Page text =>
+ + + + +

Nova postagem

Pesquisar

Artigo
· Abr. 23 6min de leitura

OMOP Odyssey - AWS HealthLake ( Strait of Messina )

Nearline FHIR® Ingestion to InterSystems OMOP from AWS HealthLake

This part of the OMOP Journey we reflect before attempting to challenge Scylla on how fortunate we are that InterSystems OMOP transform is built on the Bulk FHIR Export as the source payload.  This opens up hands off interoperability with the InterSystems OMOP transform across several FHIR® vendors, including Amazon Web Services HealthLake.

HealthLake Bulk FHIR Export
 

Healthlake supports bulk fhir import/export from the cli or api, the premise is simple and the docs are over exhaustive, we'll save a model the trouble of training on it again and link it if interested.  The more valuable thing to understand of the heading of this paragraph is the implementation of the bulk fhir export standard itself.


Nearline?

Yeah, only "Nearline" ingestion, as the HealthLake export is the whole data store, and does not have a feature to be incremental. Additionally it does not support a resource based trigger, so it has to be invoked at an interval or via some other means yet to be apparent to me at the resource activity level.  Still a great number of ways to poke the export throughout AWS, and without incremental exports you only want it to be triggered inside a tolerable processing window anyway for the whole datastore.

The Whole Datastore?

Yes, the job exports all the resources into a flat structure.  Though it may not be the cleanest process to import the same data to catch the incremental data, the InterSystems OMOP transform should handle it.
 

Walkthrough

Trying to make this short and to the point, the illustration below really encapsulates what a that a scheduled lambda can glue these two solutions together and automate your OMOP ingestion.



Step One, AWS: Create Bucket

Create a bucket with a few of keys, one is shared with InterSystems OMOP for ingesting into the FHIR Transformation, the others will support the automated ingestion.


Explanations of the keys:

  • export - landing area for the raw resource ndjson from the job
  • from-healthlake-to-intersystems-omop - landing area for the create .zip and integtration point with InterSystems OMOP
  • output - job output

Step Two, InterSystems OMOP

Create the Deployment providing the arn of the bucket and the keys from above, ie: `from-healthlake-to-intersystems-omop` key.

Snag the example policy from the post configuration step as indicated and apply it to the bucket in AWS.  There are some exhaustive examples of this in a previous post OMOP Odyssey - InterSystems OMOP Cloud Service (Troy).

Step Three, Schedule a HealthLake Export to Expected InterSystems OMOP format 💫

The explanation of the flow of things is in the code itself as well, but I will also put it in the explanation in the form of a prompt so maybe you can land in the same spot with your own changes.

In python, show me how to start a HealthLake export job, export it to a target location, and poll the status of the job until it is complete, then read all of the ndjson files it creates and into a zip them without the relative path included in the zip and upload it to another location in the same bucket, once the upload is complete, remove the exported files from the export job.

+ + + + +

Stored data =>
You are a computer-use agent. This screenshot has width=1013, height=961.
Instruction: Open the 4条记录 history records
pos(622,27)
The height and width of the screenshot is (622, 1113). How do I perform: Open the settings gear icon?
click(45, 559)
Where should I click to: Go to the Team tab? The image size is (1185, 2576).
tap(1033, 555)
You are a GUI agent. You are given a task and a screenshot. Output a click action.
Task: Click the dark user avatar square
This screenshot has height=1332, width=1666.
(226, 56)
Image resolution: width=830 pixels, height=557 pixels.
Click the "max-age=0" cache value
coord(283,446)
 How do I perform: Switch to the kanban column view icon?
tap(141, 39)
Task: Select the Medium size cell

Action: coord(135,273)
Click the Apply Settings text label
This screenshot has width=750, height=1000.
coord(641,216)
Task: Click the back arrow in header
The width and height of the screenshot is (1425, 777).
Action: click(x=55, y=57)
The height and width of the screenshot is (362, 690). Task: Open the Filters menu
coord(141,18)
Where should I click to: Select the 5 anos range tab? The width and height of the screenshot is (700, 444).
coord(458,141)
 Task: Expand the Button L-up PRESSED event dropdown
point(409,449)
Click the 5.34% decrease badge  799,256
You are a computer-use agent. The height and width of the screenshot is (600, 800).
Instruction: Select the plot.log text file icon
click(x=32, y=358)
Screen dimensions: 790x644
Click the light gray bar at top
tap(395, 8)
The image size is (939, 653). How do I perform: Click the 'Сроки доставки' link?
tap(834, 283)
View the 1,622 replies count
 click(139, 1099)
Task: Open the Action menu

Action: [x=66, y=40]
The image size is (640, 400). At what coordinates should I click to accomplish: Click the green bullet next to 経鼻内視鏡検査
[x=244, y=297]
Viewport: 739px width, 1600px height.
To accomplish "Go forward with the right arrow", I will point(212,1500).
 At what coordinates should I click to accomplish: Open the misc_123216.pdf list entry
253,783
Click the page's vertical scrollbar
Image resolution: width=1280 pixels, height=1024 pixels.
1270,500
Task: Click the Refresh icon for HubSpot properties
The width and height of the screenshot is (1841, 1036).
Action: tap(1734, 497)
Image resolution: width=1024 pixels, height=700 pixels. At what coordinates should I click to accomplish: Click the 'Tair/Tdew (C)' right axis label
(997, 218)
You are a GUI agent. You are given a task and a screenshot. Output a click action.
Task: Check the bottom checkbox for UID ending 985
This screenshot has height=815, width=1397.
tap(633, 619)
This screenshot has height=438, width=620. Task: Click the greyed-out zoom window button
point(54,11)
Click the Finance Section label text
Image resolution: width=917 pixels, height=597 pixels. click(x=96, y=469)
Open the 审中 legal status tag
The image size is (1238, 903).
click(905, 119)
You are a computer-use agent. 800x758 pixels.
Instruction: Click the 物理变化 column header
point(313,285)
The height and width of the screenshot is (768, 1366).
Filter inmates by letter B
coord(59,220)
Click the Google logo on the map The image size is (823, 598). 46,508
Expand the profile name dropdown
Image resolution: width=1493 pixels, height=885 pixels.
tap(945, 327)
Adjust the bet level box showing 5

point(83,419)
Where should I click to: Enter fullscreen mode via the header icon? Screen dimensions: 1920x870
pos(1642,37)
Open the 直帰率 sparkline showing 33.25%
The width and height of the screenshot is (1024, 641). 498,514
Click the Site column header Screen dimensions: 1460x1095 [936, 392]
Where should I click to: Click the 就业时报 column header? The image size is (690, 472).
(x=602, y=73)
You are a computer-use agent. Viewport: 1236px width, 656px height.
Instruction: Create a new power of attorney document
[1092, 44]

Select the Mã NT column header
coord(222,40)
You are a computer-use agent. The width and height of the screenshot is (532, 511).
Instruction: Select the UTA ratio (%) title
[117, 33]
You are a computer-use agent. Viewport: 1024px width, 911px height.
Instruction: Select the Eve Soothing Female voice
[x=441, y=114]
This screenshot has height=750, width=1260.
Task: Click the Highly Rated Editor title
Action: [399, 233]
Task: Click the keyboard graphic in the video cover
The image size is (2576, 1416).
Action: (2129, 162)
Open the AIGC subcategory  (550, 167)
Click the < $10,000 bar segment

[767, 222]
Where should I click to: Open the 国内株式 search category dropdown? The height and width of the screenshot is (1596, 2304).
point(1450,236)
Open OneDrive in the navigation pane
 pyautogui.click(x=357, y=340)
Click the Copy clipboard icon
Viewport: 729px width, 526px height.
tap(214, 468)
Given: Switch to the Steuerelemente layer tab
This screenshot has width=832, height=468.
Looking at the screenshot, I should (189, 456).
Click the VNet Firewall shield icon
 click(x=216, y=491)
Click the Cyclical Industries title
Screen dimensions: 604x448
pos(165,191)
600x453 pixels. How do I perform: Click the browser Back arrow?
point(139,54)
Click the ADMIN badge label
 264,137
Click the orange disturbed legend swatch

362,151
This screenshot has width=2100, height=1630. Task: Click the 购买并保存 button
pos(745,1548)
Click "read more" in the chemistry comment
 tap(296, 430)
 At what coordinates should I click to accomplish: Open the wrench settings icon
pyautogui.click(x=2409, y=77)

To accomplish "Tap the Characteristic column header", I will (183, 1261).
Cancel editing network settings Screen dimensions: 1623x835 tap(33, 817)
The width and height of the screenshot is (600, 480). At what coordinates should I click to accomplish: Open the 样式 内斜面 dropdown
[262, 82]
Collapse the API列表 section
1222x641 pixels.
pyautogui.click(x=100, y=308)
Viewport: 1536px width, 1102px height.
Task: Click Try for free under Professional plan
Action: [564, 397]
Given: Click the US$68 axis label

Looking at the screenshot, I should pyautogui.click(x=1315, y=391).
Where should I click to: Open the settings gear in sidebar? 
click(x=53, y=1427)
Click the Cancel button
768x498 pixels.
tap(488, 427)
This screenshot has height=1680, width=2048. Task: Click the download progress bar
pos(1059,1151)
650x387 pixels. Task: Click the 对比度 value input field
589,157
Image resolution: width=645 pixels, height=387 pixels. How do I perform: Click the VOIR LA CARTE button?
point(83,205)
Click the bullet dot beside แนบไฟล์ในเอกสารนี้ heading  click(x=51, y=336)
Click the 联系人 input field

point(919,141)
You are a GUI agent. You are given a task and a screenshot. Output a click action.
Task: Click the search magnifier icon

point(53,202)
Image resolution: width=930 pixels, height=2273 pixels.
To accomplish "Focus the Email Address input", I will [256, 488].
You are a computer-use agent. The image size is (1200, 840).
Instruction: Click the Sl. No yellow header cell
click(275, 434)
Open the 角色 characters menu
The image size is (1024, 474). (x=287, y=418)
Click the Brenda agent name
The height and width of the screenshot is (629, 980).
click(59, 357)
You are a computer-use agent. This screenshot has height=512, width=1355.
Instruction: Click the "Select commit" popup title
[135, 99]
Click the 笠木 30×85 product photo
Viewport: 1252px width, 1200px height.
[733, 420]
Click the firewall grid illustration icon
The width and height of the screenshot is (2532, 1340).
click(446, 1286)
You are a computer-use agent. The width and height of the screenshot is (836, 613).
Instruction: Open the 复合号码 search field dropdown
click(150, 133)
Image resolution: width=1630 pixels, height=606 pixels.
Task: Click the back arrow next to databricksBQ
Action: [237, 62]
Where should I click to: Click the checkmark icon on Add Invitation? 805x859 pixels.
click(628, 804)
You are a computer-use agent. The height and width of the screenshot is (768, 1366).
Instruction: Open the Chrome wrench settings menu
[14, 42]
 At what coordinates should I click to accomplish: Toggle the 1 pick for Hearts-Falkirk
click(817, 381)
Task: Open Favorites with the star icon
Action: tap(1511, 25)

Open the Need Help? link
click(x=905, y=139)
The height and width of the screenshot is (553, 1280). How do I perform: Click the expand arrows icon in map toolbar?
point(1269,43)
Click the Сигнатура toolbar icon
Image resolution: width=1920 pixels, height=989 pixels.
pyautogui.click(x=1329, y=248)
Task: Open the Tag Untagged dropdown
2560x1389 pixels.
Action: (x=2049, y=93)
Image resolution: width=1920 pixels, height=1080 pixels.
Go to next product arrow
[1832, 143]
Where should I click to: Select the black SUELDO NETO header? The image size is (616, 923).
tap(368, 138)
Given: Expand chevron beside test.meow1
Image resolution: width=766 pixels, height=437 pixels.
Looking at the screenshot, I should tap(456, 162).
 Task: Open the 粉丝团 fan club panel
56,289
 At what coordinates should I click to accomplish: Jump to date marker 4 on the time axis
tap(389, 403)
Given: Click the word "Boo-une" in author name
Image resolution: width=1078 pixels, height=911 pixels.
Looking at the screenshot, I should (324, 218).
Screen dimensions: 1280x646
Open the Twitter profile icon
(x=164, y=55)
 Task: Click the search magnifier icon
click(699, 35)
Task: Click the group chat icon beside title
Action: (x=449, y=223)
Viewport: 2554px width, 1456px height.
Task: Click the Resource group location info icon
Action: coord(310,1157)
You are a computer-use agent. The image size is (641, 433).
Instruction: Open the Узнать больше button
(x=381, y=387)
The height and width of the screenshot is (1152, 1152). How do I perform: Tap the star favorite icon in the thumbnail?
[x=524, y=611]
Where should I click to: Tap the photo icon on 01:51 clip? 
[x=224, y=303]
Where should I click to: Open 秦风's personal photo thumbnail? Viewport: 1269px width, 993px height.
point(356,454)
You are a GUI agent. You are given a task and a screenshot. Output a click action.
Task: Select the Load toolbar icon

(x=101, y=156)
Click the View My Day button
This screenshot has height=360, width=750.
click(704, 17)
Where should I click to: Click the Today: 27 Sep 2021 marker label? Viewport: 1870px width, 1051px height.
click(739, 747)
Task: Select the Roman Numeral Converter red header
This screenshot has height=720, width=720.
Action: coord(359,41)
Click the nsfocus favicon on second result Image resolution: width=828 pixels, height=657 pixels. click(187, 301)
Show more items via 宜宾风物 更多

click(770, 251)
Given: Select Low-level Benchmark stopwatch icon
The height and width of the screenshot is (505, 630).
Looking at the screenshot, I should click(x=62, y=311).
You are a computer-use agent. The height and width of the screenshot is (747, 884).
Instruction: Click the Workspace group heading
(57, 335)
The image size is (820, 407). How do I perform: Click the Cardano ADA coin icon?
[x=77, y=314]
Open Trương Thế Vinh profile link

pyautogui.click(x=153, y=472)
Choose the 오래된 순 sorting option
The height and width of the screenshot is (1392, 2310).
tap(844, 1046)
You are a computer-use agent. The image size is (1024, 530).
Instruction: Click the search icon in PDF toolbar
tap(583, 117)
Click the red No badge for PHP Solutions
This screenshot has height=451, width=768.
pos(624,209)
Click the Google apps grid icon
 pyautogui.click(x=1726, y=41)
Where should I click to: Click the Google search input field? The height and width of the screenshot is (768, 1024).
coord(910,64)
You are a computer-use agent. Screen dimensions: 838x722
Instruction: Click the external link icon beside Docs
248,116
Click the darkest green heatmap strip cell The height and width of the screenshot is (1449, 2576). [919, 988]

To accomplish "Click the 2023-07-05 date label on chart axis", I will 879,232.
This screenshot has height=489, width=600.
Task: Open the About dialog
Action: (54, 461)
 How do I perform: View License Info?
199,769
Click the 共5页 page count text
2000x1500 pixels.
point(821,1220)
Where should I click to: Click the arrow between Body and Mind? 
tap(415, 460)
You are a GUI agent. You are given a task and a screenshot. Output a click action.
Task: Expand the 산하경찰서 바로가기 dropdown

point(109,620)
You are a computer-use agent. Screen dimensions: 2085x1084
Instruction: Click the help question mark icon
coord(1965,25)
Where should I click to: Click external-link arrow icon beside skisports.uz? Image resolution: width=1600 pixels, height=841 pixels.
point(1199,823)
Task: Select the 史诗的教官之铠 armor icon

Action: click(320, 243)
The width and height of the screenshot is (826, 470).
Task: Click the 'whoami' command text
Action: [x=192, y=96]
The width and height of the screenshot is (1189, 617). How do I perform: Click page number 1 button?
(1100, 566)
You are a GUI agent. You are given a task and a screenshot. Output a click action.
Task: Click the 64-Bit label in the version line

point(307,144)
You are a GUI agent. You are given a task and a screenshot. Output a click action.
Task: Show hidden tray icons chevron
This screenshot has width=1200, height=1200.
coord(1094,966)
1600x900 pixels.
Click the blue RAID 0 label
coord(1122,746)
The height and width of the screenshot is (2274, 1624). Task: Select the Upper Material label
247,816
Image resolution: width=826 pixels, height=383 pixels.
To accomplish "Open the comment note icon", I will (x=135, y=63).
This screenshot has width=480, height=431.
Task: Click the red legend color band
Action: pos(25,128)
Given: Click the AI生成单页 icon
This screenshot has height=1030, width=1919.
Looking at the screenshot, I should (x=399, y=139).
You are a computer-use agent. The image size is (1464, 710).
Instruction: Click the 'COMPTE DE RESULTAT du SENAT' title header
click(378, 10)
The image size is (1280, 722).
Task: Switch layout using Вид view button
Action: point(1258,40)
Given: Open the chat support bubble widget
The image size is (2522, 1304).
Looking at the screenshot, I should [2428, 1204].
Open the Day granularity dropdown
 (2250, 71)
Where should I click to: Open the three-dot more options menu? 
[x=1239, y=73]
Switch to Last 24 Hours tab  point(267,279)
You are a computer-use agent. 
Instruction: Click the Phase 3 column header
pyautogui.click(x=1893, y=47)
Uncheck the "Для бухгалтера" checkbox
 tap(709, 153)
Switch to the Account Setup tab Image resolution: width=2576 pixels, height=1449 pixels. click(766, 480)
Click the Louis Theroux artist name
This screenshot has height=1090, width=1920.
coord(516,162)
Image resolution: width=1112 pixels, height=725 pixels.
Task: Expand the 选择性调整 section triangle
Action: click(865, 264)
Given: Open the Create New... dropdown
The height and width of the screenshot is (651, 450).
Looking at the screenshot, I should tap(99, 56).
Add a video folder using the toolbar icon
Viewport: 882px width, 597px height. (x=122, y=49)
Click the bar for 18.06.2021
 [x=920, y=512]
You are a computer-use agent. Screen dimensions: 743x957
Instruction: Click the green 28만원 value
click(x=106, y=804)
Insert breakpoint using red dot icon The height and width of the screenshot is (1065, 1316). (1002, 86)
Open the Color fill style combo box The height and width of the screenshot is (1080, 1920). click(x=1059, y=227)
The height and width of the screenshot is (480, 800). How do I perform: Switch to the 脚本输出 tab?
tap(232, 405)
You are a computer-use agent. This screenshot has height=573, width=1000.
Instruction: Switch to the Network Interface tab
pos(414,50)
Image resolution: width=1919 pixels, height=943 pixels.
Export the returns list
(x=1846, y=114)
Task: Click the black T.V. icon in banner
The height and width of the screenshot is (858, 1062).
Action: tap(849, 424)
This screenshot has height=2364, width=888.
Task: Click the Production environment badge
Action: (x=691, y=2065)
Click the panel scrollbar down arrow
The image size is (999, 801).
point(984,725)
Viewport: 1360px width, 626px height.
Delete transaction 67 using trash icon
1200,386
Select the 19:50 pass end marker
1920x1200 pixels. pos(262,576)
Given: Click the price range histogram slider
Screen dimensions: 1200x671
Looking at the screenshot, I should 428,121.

+ + + + +

Set tasks =>
1. According to the HealthLake article, why is the ingestion into InterSystems OMOP only "Nearline"? Answer in one to three sentences.
2. Extend the HealthLake article, starting after its last sentence.

Answers in order =>
1. The HealthLake export always covers the whole data store and has no incremental option. It also has no resource-based trigger, so it must be run at an interval or by some other means.

2.
The resulting function and code are the following:

import json
import boto3
import uuid
import boto3
import zipfile
import io
import os
import time


def lambda_handler(event, context):
    # Botos
    s3 = boto3.client('s3')
    client = boto3.client('healthlake')

    # Vars
    small_guid = uuid.uuid4().hex[:8]
    bucket_name = 'intersystems-omop-fhir-bucket'
    prefix = 'export/'  # Make sure it ends with '/'
    output_zip_key = 'from-healthlake-to-intersystems-omop/healthlake_ndjson_' + small_guid + '.zip'
    datastore_id = '9ee0e51d987e#ai#8ca487e8e95b1d'
    response = client.start_fhir_export_job(
        JobName='FHIR2OMOPJob',
        OutputDataConfig={
            'S3Configuration': {
                'S3Uri': 's3://intersystems-omop-fhir-bucket/export/',
                'KmsKeyId': 'arn:aws:kms:us-east-2:12345:key/54918bec-#ai#-4710-9c18-1a65d0d4590b'
            }
        },
        DatastoreId=datastore_id,
        DataAccessRoleArn='arn:aws:iam::12345:role/service-role/AWSHealthLake-Export-2-OMOP',
        ClientToken=small_guid
    )

    job_id = response['JobId']
    print(f"Export job started: {job_id}")

    # Step 2: Poll until the job completes
    while True:
        status_response = client.describe_fhir_export_job(
            DatastoreId=datastore_id,
            JobId=job_id
        )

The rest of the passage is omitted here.